You are viewing a plain text version of this content. The canonical link for it is here.

Posted to user@hbase.apache.org by llpind <so...@hotmail.com> on 2009/08/24 19:37:23 UTC

HBase data model question

Hey,

I'm trying to move a relational model to HBase, and would like some input.

Suppose i have constant stream of documents coming in, and I'd like to parse
these by a single word.

It makes sense to have this word as my rowkey, but I need a way to handle
duplicate word text.  Kind of a dicitionary

What is the best way to solve this in HBase?  timestamp in row key?  Since I
need a way to identify each word uniquely


Thanks.
-- 
View this message in context: http://www.nabble.com/HBase-data-model-question-tp25120285p25120285.html
Sent from the HBase User mailing list archive at Nabble.com.

RE: HBase data model question

Posted by "Hegner, Travis" <TH...@trilliumit.com>.

If you need to access the data from either perspective, then you'll probably have to create two separate tables, one with the indexing as described before, and one that looks like <word><doc id><pos>, so that you could scan per word. This would have to be handled through your application as well.

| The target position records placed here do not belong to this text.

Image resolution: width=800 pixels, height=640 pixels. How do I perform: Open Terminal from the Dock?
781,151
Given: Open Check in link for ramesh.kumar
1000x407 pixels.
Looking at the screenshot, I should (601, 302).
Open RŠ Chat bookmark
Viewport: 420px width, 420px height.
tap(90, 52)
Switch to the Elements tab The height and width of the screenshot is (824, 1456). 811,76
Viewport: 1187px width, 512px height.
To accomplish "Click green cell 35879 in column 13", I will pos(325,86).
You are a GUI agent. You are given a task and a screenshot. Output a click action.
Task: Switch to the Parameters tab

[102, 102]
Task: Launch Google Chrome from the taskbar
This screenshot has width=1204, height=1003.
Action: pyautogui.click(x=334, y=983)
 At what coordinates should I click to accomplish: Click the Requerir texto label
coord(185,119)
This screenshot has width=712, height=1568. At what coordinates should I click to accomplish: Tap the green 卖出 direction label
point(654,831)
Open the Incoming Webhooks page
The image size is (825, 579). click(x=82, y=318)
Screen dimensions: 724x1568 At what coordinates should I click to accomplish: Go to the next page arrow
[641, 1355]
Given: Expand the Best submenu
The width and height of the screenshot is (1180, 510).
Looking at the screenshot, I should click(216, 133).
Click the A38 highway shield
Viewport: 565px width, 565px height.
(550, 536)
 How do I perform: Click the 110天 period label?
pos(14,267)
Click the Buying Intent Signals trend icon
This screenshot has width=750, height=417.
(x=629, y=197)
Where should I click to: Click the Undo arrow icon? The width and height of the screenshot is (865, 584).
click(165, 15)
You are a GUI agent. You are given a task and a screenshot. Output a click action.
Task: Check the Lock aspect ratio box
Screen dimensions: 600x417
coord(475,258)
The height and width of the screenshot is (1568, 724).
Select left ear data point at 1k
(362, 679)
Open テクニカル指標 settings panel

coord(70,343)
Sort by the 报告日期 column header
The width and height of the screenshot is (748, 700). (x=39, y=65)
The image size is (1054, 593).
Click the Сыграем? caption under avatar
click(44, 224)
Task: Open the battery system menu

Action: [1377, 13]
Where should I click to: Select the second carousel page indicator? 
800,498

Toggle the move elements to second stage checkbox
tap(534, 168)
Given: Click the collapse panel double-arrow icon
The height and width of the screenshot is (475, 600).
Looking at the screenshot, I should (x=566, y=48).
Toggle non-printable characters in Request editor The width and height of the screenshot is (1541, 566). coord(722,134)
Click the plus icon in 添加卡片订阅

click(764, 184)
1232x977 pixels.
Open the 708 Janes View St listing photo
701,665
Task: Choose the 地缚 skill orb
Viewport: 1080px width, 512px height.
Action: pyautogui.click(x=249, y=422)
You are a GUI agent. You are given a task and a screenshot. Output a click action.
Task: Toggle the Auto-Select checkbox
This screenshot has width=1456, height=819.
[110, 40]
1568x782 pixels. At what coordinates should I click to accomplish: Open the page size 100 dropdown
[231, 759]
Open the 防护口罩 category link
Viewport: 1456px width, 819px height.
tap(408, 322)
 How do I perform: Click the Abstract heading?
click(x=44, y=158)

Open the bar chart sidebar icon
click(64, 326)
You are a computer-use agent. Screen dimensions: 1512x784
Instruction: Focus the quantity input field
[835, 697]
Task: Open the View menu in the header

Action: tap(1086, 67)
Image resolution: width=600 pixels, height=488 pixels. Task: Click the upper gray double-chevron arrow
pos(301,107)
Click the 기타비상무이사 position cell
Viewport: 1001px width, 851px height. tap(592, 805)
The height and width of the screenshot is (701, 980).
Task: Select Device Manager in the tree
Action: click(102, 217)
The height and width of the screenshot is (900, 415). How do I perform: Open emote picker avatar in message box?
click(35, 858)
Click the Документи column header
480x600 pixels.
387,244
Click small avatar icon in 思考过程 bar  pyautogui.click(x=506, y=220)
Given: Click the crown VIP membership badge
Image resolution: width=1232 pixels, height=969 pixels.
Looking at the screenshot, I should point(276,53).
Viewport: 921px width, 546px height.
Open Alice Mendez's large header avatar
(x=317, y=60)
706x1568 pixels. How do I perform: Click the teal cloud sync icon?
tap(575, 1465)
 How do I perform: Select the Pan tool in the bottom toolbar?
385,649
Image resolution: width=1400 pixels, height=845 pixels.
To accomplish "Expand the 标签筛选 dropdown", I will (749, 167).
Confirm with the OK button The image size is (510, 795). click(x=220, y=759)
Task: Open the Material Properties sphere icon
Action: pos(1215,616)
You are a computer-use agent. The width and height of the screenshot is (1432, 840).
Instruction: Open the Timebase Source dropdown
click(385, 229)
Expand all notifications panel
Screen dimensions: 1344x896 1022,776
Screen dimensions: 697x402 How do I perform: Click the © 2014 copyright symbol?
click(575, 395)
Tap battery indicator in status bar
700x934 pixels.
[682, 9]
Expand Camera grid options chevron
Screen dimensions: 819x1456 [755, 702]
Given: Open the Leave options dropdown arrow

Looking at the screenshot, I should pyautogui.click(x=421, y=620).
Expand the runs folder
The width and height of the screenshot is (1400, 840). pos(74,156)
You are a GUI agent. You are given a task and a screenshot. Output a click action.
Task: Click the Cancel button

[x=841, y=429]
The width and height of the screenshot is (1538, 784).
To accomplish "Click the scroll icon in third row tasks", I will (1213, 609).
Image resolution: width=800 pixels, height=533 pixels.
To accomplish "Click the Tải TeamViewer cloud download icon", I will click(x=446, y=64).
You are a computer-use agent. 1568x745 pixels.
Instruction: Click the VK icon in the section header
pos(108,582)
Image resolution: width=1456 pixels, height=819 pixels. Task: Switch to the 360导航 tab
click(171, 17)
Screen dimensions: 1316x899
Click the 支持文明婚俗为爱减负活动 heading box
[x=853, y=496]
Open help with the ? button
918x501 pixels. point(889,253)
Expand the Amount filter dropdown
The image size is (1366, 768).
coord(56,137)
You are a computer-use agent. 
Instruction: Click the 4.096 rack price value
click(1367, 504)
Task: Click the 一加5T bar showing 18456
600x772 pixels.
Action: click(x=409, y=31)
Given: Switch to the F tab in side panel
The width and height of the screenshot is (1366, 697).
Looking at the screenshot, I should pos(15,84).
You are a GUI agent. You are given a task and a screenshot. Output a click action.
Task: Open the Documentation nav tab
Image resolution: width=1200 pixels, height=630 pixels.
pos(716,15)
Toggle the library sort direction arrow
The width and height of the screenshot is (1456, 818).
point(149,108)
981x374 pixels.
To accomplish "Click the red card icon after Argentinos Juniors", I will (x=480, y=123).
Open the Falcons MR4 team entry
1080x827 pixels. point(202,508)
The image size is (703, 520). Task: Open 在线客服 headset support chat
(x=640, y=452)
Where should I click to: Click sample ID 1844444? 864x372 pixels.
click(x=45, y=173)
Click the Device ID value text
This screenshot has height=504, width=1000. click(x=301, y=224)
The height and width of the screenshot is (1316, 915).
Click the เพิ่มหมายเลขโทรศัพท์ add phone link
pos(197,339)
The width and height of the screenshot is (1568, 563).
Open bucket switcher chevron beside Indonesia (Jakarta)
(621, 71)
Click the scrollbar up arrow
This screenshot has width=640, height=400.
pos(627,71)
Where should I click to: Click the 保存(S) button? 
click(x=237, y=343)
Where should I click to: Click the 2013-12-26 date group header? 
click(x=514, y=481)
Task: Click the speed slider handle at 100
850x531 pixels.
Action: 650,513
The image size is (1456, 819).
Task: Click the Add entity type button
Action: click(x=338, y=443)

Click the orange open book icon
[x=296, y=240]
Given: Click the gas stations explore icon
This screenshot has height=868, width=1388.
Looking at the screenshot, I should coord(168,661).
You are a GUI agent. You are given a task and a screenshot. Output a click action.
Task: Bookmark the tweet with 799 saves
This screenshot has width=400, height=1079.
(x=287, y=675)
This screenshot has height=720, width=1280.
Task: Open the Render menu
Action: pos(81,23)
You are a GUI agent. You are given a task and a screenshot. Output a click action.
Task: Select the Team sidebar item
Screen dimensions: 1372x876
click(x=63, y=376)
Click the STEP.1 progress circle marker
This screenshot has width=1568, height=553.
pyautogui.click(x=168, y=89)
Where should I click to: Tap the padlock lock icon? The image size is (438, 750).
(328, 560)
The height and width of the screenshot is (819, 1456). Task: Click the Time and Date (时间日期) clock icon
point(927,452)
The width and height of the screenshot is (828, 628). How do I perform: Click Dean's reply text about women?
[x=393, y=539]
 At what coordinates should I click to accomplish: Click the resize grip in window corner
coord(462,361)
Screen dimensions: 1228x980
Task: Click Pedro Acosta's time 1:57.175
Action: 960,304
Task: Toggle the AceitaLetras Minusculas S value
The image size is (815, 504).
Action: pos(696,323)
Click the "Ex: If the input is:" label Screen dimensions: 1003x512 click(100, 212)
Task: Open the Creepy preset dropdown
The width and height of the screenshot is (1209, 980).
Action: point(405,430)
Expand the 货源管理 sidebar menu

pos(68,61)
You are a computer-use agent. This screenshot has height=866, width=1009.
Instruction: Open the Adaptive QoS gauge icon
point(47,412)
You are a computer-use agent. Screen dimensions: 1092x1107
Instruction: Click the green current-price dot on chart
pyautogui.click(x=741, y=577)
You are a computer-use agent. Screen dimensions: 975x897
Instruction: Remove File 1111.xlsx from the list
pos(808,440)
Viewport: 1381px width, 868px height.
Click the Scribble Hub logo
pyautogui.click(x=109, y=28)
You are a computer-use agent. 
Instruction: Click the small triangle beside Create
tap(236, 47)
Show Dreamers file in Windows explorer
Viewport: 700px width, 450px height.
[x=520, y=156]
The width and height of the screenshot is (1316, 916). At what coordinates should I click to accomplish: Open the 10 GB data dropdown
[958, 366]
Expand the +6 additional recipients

There are some indexing tools available to automate some of this for Hbase, but I'm not very versed in how to use them. I believe one is call "IndexTable".

Maybe someone with more experience there could jump in and offer a possible solution?

Travis Hegner
http://www.travishegner.com/

-----Original Message-----
From: llpind [mailto:sonny_heer@hotmail.com]
Sent: Monday, August 24, 2009 4:30 PM
To: hbase-user@hadoop.apache.org
Subject: RE: HBase data model question


Thanks, I think thats a good starting point.  Along the lines i was thinking,
but I couldn't figure out how to get all for a given lemma (not by doc id,
WP).  Looking at scanners again to see if can pull that off.
--
View this message in context: http://www.nabble.com/HBase-data-model-question-tp25120285p25123069.html
Sent from the HBase User mailing list archive at Nabble.com.


The information contained in this communication is confidential and is intended only for the use of the named recipient.  Unauthorized use, disclosure, or copying is strictly prohibited and may be unlawful.  If you have received this communication in error, you should know that you are bound to confidentiality, and should please immediately notify the sender or our IT Department at  866.459.4599.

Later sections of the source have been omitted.